The workflow in the primary care offices is generally difficult to capture in its entirety with respect to the time taken for each specific task related to each patient. This particular office (Primary Care 1 in Table 2) embodies one end of the spectrum, where there is no computerized support for any task. The office has two primary care physicians with different weekly visiting schedules and is staffed with two full-time front desk clerks and one nurse. There is no computer facility in the office, and hence everything is done manually. The nurse also manages the front desk activities when needed. The staff works amid heaps of forms, files, and paper. There appears to be a significant chance for important reports to get lost among the paperwork (this happened once during the observation study: a lab report that had previously been received was missing; hence, the clerk had to collect the report from the laboratory again and spent considerable time on the telephone).

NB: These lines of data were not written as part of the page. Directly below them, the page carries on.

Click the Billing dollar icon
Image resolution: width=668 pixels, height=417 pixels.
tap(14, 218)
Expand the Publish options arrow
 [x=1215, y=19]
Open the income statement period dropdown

The descriptions of the tasks listed below are based on the roles played by participants. Variation among primary care offices with respect to these roles was minimal or nonexistent.

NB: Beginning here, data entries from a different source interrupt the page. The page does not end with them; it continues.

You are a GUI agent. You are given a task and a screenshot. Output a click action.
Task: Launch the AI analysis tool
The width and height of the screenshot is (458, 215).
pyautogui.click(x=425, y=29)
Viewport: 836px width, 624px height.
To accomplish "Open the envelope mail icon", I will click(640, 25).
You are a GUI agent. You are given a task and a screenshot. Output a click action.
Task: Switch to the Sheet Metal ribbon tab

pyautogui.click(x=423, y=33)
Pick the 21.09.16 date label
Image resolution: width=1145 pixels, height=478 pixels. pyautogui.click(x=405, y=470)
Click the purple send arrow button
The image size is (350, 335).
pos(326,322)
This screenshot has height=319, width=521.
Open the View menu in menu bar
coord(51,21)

The tasks of the front desk clerk involve scheduling appointments, registering new patients, registering repeat patients, verifying insurance, dealing with referrals, organizing and collating received reports and information, performing prescription-related activities, organizing the charts, mailing letters, copying, faxing, attending to telephone calls, and issuing certificates.

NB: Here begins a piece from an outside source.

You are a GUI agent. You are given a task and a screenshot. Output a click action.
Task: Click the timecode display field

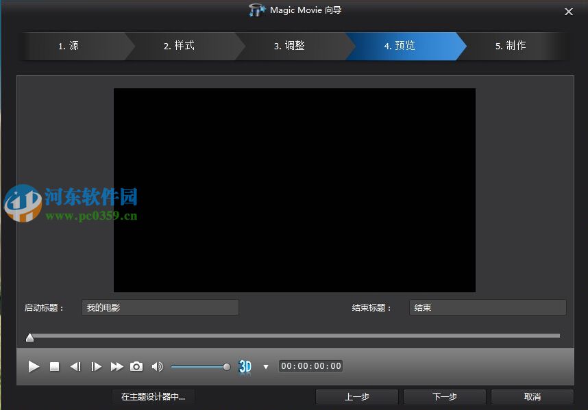310,366
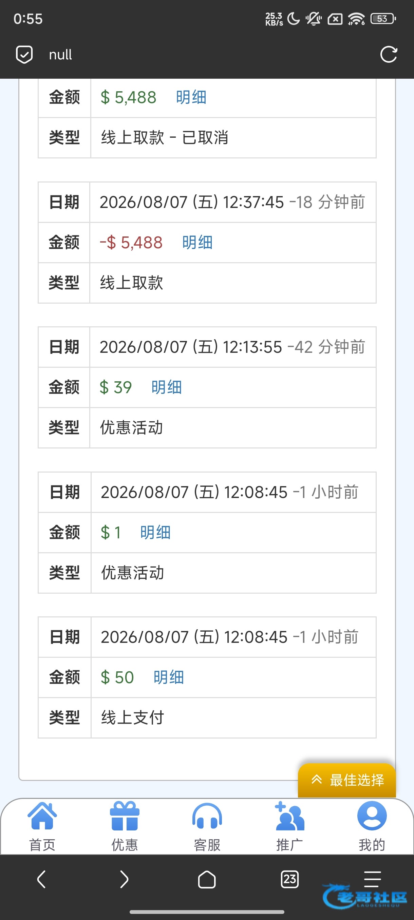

The tasks of the nurse are to document brief illness histories, record vital signs, collect copayments, and perform some other front desk activities.
The physician is involved with performing routine histories and examinations, entering progress notes, entering codes and other billing information, communicating with fellow consultants and hospitals, and reviewing faxes and issuing follow-up actions.
Figure 1 depicts the workflow diagram of this physician’s office using a UML activity diagram. One important caveat is that some of the tasks, such as the collection/collation of records are arranged in a non-contiguous way across patients, thus making precise measurements of time taken for each task and for each individual patient difficult. Data on the time taken for each task were not collected because some of the tasks were performed at the same time. For example, while waiting for the insurance company to answer a telephone call, the front desk clerk may process another application. This type of multitasking takes place throughout the day, especially with the organization and clearing of documents for distribution within and outside the office.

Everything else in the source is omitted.